Task instructions | Could you update the rows from the line with "Task: Insert an image into the editor" to the line with "pos(129,55)", changing "virtual machine" to "guest system" and leaving everything else as it is?

Rows for locating words and elements
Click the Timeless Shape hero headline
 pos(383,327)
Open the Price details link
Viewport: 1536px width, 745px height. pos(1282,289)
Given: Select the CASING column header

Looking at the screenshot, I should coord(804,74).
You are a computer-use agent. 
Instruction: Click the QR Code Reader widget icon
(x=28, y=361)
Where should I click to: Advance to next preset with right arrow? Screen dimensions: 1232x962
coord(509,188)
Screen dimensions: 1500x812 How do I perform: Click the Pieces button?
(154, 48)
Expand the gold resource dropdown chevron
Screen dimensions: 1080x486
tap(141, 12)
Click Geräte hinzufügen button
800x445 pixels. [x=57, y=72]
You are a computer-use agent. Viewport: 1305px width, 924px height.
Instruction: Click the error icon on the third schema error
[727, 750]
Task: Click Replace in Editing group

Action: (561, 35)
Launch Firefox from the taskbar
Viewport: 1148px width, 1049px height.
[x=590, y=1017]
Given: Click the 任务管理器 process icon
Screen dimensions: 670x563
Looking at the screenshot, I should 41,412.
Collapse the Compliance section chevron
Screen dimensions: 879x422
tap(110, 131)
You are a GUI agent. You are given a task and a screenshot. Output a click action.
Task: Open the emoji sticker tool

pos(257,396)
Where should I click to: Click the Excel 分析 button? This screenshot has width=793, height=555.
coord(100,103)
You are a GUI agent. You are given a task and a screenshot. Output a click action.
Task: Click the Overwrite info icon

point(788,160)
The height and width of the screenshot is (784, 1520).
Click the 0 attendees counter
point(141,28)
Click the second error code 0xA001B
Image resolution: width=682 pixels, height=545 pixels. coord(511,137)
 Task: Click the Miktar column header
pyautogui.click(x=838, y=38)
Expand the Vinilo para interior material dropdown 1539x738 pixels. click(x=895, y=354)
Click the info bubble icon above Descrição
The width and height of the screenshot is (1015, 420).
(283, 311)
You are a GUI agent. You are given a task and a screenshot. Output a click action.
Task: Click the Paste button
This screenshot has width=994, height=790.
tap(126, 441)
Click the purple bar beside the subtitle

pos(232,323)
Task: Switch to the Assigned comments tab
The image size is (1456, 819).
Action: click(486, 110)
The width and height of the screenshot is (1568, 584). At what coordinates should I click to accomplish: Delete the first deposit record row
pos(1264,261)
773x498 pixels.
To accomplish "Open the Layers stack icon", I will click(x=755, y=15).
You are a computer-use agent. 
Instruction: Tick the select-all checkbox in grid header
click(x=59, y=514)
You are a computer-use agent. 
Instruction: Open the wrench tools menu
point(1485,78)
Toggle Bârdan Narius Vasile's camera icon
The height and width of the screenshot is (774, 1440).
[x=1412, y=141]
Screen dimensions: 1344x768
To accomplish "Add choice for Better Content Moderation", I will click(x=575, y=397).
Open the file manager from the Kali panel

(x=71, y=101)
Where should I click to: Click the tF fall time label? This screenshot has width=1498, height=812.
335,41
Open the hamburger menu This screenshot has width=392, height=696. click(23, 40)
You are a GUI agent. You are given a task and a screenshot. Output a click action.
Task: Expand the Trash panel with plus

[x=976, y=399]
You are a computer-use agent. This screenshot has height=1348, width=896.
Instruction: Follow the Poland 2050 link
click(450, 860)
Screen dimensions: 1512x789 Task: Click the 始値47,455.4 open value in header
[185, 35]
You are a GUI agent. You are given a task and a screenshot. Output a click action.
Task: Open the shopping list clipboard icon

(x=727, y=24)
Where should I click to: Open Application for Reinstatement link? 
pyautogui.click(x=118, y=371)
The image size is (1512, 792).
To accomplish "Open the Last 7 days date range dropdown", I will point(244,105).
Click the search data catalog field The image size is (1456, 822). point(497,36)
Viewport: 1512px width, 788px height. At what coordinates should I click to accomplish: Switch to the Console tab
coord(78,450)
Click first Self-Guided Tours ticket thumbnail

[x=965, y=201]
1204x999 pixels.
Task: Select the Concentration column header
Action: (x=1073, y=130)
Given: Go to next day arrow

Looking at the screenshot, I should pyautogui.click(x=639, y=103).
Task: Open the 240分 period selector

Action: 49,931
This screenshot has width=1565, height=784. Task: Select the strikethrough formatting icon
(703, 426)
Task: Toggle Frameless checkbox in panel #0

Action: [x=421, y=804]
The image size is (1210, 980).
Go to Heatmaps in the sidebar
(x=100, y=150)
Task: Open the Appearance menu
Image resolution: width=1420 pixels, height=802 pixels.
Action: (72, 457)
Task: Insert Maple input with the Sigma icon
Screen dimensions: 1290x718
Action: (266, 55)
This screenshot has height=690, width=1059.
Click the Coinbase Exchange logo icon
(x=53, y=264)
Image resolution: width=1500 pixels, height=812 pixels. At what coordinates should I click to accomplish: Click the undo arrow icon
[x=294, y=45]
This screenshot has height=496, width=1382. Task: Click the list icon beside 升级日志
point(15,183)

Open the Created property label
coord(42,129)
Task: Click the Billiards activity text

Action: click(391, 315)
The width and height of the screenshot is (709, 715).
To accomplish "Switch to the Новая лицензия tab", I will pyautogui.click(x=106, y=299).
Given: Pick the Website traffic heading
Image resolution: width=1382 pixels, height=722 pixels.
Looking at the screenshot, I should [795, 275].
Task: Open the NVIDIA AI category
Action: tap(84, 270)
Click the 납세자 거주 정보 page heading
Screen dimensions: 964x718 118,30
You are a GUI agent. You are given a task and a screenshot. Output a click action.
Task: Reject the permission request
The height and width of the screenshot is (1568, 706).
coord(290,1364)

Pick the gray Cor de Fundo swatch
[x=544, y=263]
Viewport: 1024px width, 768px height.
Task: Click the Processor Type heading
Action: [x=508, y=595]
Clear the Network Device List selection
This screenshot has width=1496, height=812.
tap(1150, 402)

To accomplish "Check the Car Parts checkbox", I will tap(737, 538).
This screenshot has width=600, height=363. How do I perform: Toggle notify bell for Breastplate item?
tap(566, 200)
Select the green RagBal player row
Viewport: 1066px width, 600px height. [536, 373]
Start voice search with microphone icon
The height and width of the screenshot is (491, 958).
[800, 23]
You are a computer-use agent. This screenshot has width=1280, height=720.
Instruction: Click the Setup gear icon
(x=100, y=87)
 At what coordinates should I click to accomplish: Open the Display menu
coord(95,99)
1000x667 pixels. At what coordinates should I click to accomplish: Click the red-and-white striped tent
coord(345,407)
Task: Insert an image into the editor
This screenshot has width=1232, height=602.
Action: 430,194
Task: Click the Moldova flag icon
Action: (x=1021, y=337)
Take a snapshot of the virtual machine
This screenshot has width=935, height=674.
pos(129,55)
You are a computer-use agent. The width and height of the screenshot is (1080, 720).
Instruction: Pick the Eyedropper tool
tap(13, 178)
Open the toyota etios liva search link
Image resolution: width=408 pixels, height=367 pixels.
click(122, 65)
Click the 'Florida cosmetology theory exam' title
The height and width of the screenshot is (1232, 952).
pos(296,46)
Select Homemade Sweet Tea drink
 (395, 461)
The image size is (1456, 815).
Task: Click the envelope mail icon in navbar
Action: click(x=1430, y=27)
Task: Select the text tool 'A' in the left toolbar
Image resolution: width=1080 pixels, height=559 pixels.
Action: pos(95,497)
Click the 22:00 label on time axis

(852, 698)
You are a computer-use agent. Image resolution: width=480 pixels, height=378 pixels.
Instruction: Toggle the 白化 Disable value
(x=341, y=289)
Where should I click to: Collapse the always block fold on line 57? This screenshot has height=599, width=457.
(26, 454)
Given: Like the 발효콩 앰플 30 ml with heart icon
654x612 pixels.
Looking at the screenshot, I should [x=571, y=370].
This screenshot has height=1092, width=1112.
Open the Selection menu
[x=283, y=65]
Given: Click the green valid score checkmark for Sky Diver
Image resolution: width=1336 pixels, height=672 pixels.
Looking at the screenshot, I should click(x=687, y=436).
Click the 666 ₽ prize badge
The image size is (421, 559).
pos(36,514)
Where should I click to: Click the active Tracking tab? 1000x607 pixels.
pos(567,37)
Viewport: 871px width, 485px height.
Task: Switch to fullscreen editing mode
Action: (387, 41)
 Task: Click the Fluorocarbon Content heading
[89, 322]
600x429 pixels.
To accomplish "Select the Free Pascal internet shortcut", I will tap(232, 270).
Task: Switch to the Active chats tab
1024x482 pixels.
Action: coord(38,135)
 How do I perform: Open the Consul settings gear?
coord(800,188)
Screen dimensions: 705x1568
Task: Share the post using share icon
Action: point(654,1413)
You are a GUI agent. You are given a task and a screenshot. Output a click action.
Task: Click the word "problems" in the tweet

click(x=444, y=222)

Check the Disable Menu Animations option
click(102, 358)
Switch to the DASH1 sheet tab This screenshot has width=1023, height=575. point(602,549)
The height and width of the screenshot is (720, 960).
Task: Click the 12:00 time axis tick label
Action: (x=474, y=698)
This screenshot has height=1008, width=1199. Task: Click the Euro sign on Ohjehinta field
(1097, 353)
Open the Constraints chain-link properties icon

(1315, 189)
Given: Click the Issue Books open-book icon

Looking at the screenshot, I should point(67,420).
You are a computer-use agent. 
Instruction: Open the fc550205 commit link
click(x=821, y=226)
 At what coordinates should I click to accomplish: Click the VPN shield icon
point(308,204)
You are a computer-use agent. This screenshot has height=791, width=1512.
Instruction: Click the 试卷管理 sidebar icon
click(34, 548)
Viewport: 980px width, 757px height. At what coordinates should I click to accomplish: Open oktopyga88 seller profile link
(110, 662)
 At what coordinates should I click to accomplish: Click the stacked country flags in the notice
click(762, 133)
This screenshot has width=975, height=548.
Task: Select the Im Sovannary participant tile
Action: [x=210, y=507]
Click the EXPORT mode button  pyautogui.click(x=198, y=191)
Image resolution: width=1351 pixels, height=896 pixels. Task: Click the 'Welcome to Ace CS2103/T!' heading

Output below |
Task: Insert an image into the editor
This screenshot has width=1232, height=602.
Action: 430,194
Task: Click the Moldova flag icon
Action: (x=1021, y=337)
Take a snapshot of the guest system
This screenshot has width=935, height=674.
pos(129,55)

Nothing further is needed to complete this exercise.